Most significantly, she’s been mercurial about her position on an emerging nuclear deal with Iran that many of her party’s rank-and-file members are struggling to support. She hasn’t yet responded to Israeli Prime Minister Benjamin Netanyahu’s speech before Congress, which warned of the dangers of the president’s diplomacy. She’ll eventually have to take sides, but she has the luxury of time in devising her position.
“Most likely, she’ll be muted. She’ll wait and see what happens with the negotiations. I don’t think you’ll hear her say something substantive for now, one way or another,” said one pro-Israel official with ties to Clinton.
For a sign of how difficult the issue is for Clinton, just look at the contradictory responses she gave when asked about the American response to Iran’s nuclear program.
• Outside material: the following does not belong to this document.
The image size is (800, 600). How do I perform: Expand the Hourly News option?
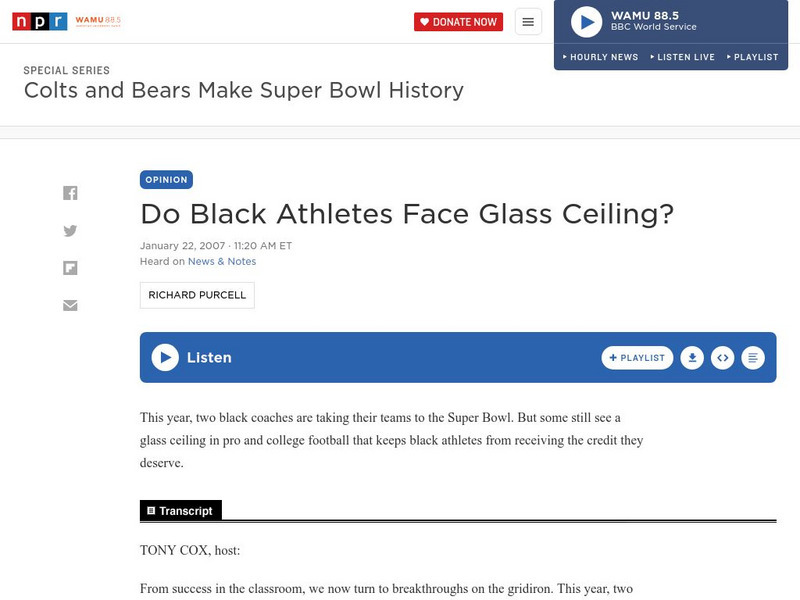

In an August 2014 interview with The Atlantic’s Jeffrey Goldberg, Clinton said, “I’ve always been in the camp that held that they did not have a right to enrichment.” But, as Goldberg wrote this week, the reported proposal being discussed is one that would “legitimate Iran’s right to enrich uranium” as a principle. After Obama pitched the benefits of his administration’s Iranian diplomacy in his State of the Union, Clinton announced her support to the president’s approach in Canada: “Why do we want to be the catalyst for the collapse of negotiations?” One month earlier, she told one of her top donors, Haim Saban, at the Brookings Institution that “no deal is better than a bad deal.” What gives?